● Supplied records:
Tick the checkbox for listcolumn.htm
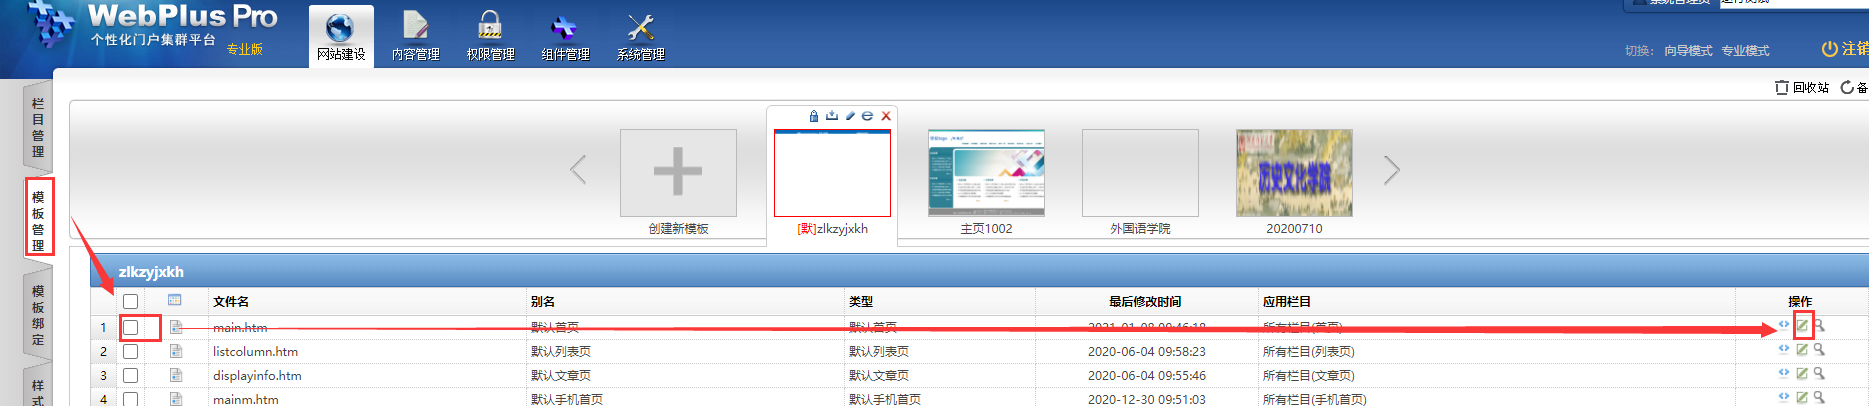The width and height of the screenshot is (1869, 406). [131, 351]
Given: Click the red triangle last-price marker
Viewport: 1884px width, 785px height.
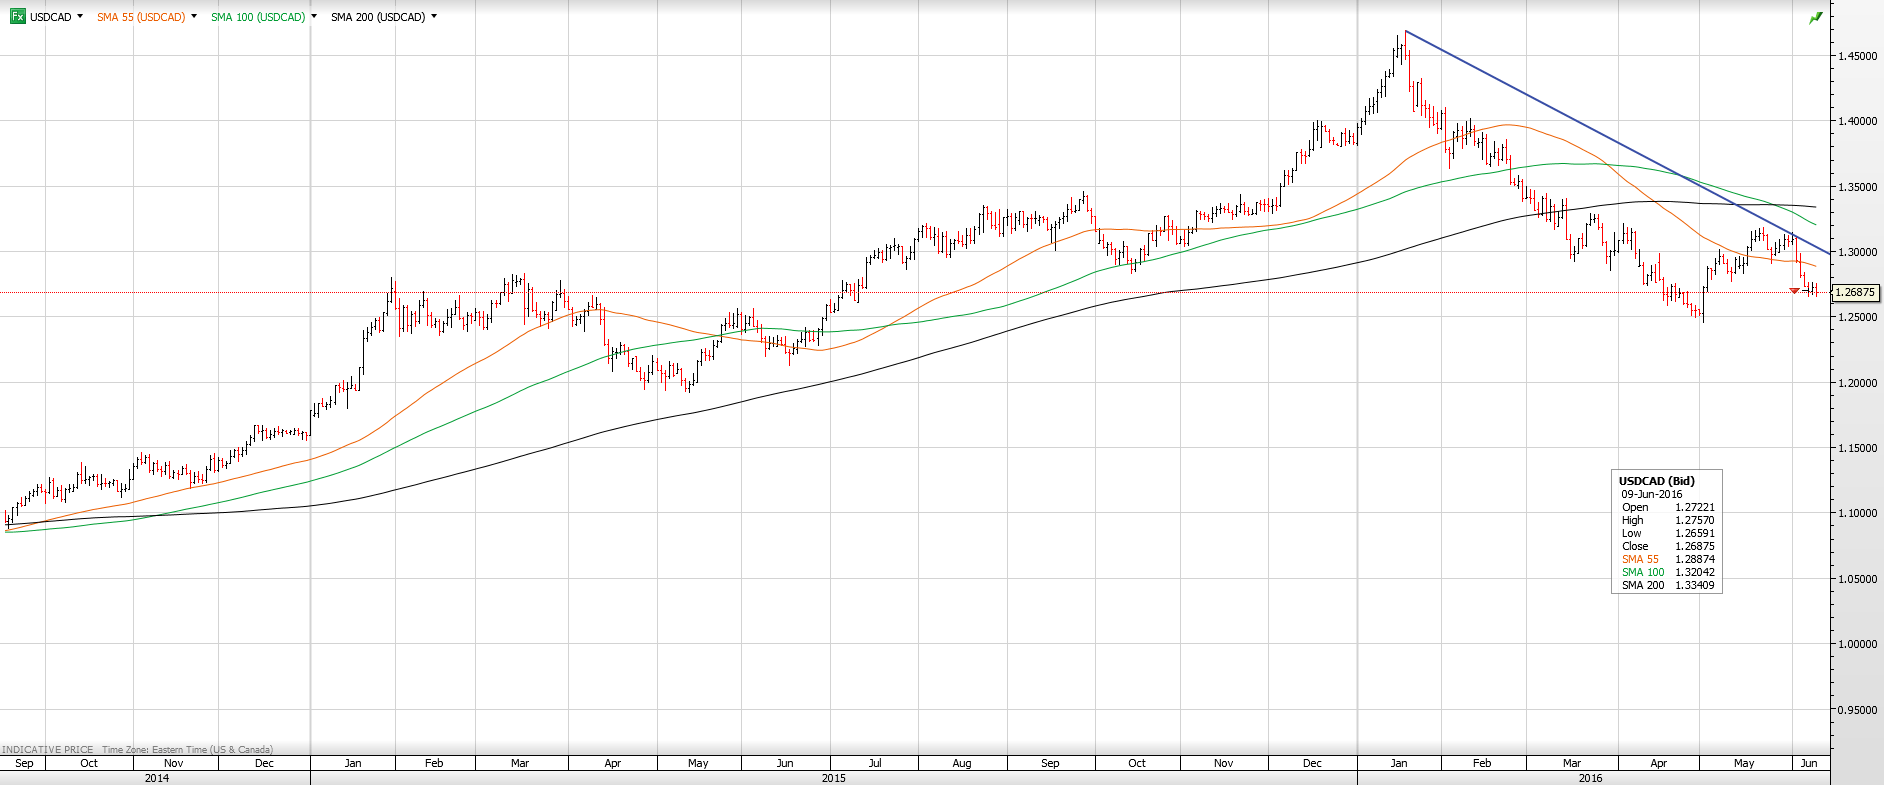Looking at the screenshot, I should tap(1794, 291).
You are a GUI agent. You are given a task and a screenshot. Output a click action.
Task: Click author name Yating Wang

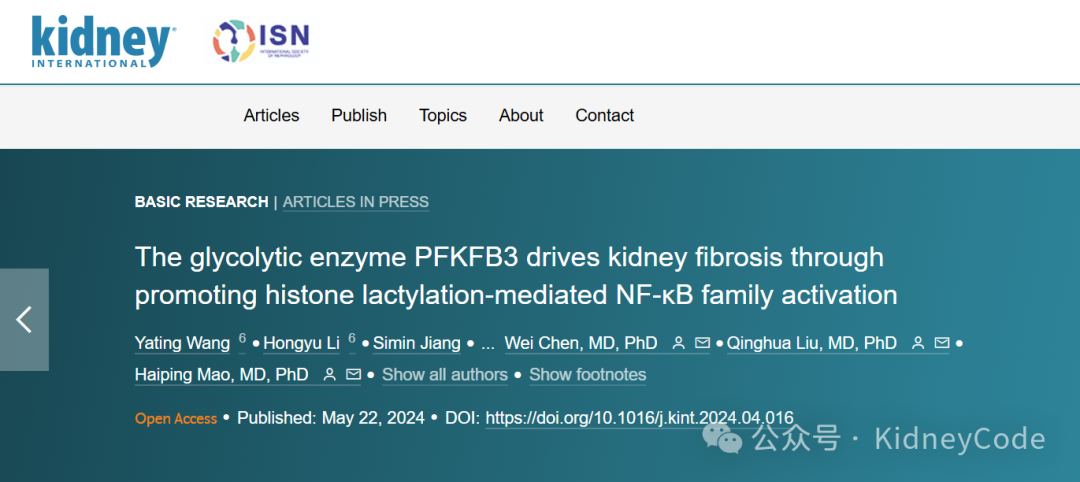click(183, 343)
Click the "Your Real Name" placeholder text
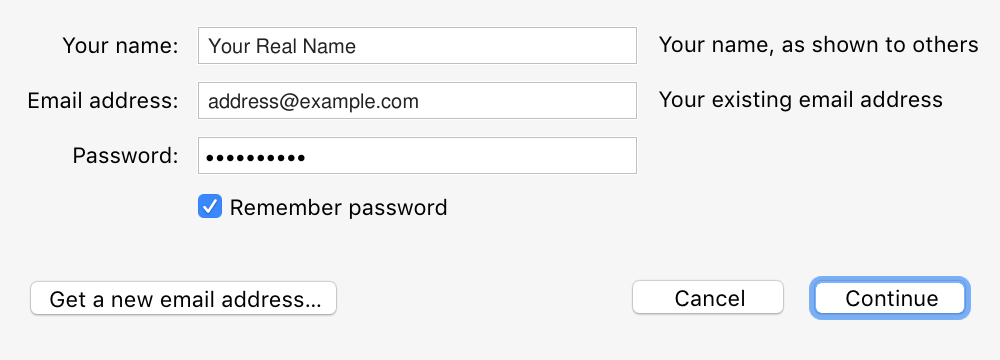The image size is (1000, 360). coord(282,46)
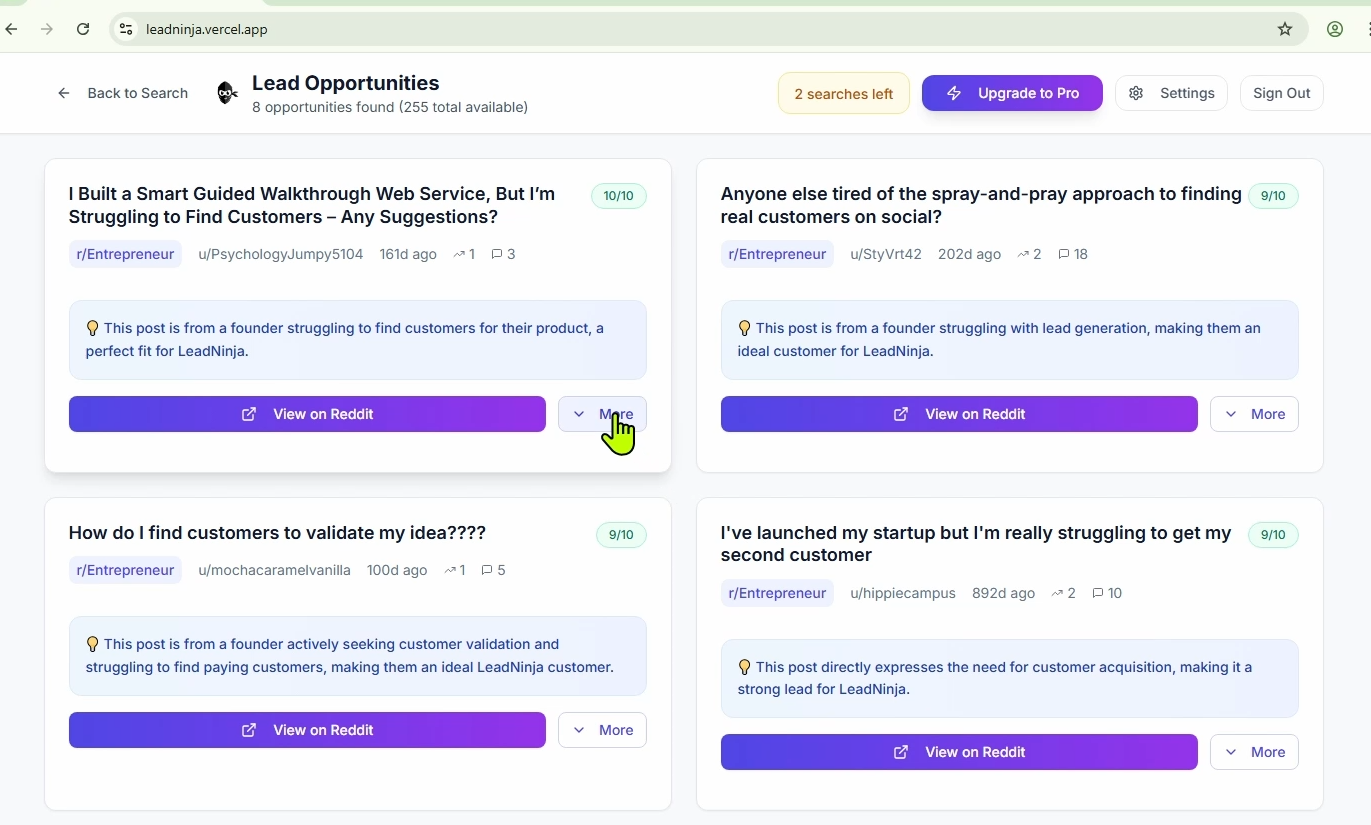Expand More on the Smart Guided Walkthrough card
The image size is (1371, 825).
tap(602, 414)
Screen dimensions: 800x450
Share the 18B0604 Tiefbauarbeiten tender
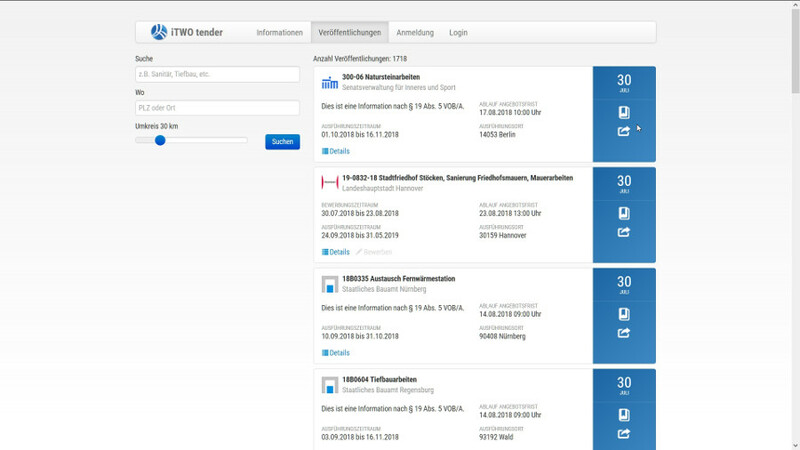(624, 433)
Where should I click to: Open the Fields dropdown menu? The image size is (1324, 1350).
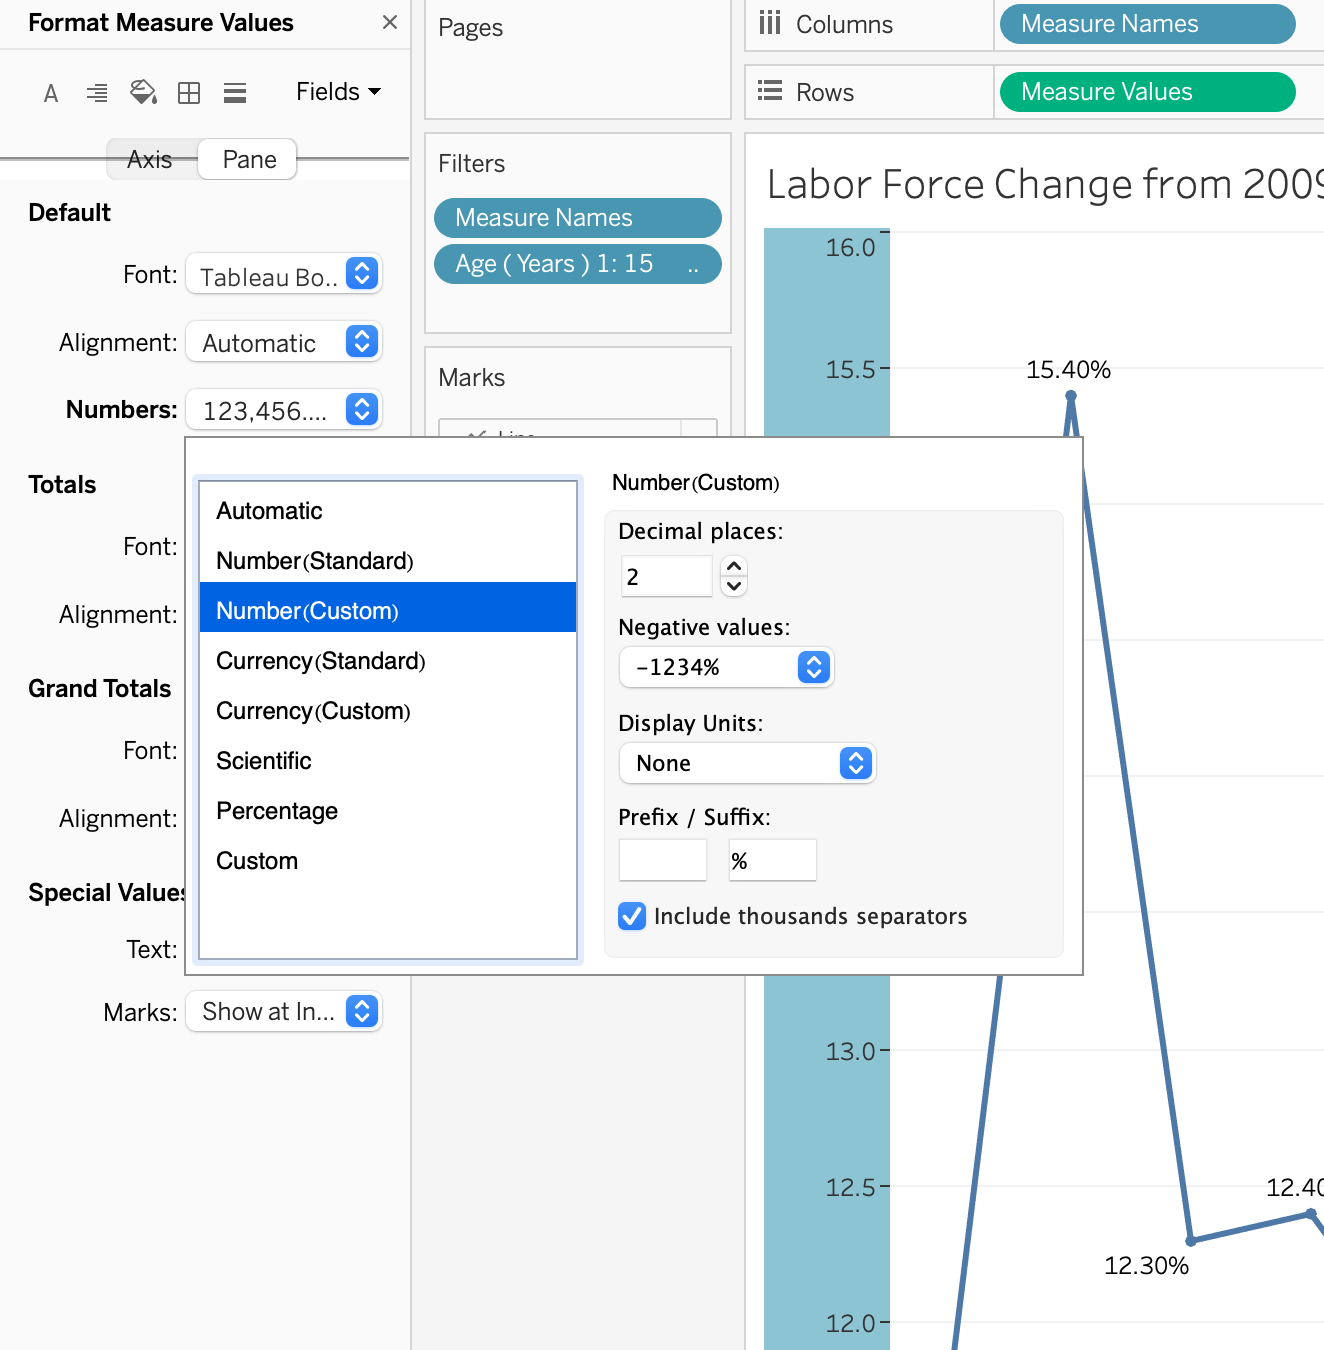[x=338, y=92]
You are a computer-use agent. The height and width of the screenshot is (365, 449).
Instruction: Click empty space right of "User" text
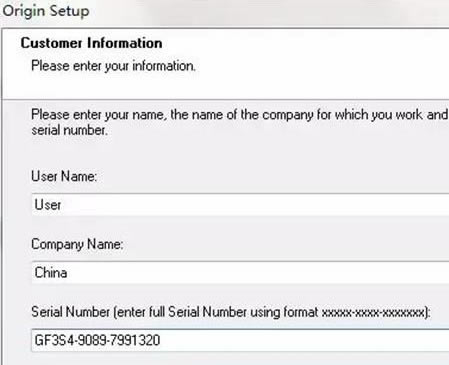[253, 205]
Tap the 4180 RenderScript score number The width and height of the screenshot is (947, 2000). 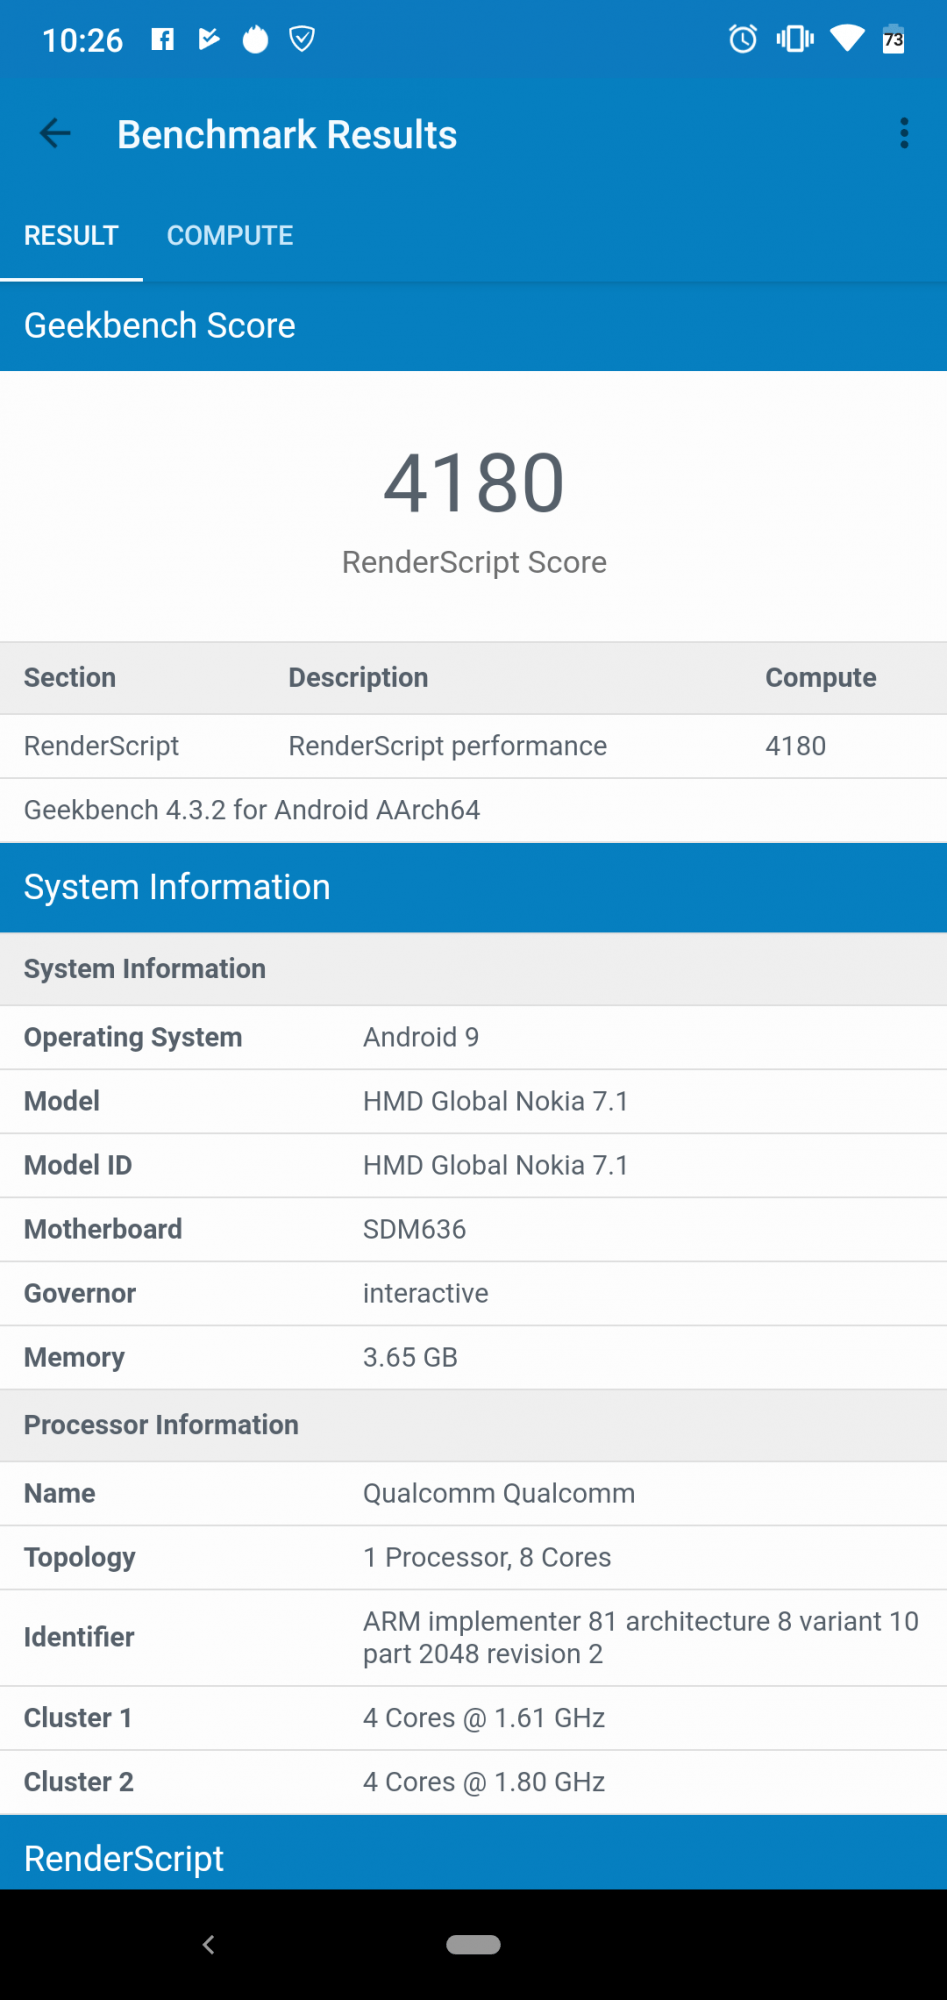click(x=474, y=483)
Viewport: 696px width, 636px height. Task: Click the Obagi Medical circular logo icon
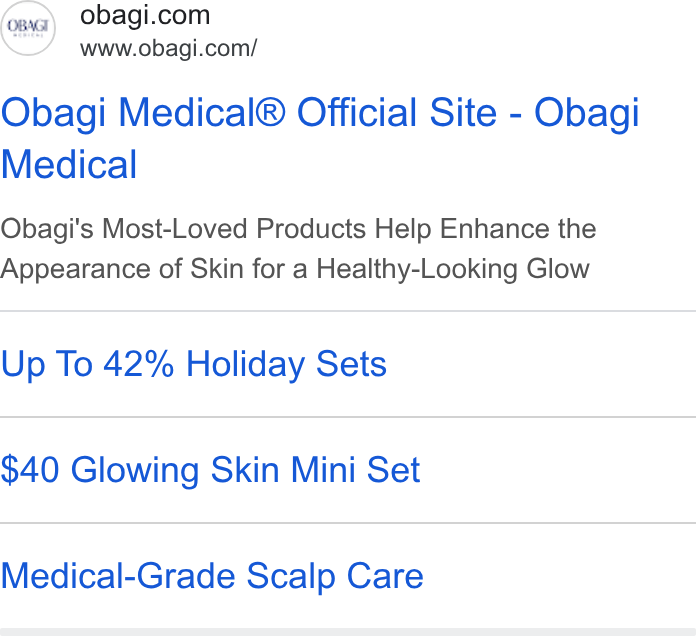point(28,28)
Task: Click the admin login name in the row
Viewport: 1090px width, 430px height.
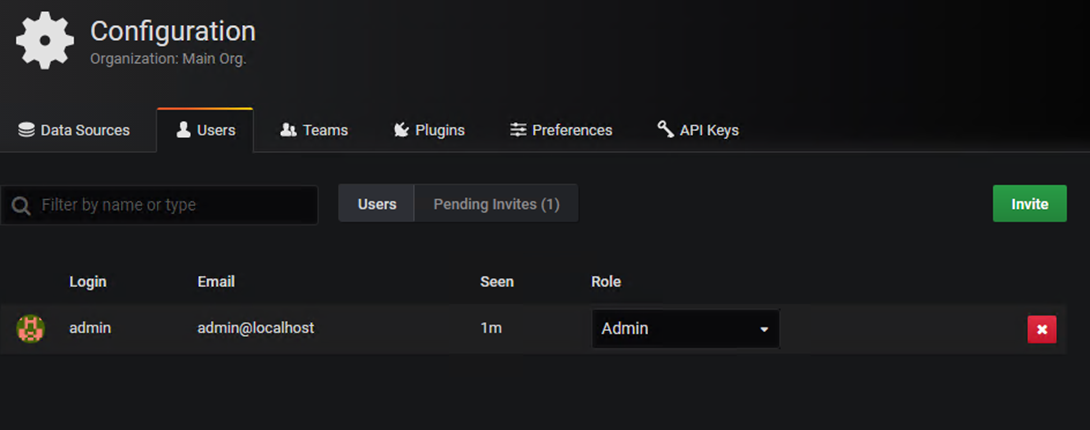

● Challenge:
Reproduce the items from the line containing "Viewport: 696px width, 636px" through the end of the items, inclusive, swapping "circular" for "round" and leaving everything else unchanged. Omit the pictures from your answer.

● Solution for this exercise:
Viewport: 696px width, 636px height. Task: Click the Obagi Medical round logo icon
point(28,28)
Task: Click the admin login name in the row
Viewport: 1090px width, 430px height.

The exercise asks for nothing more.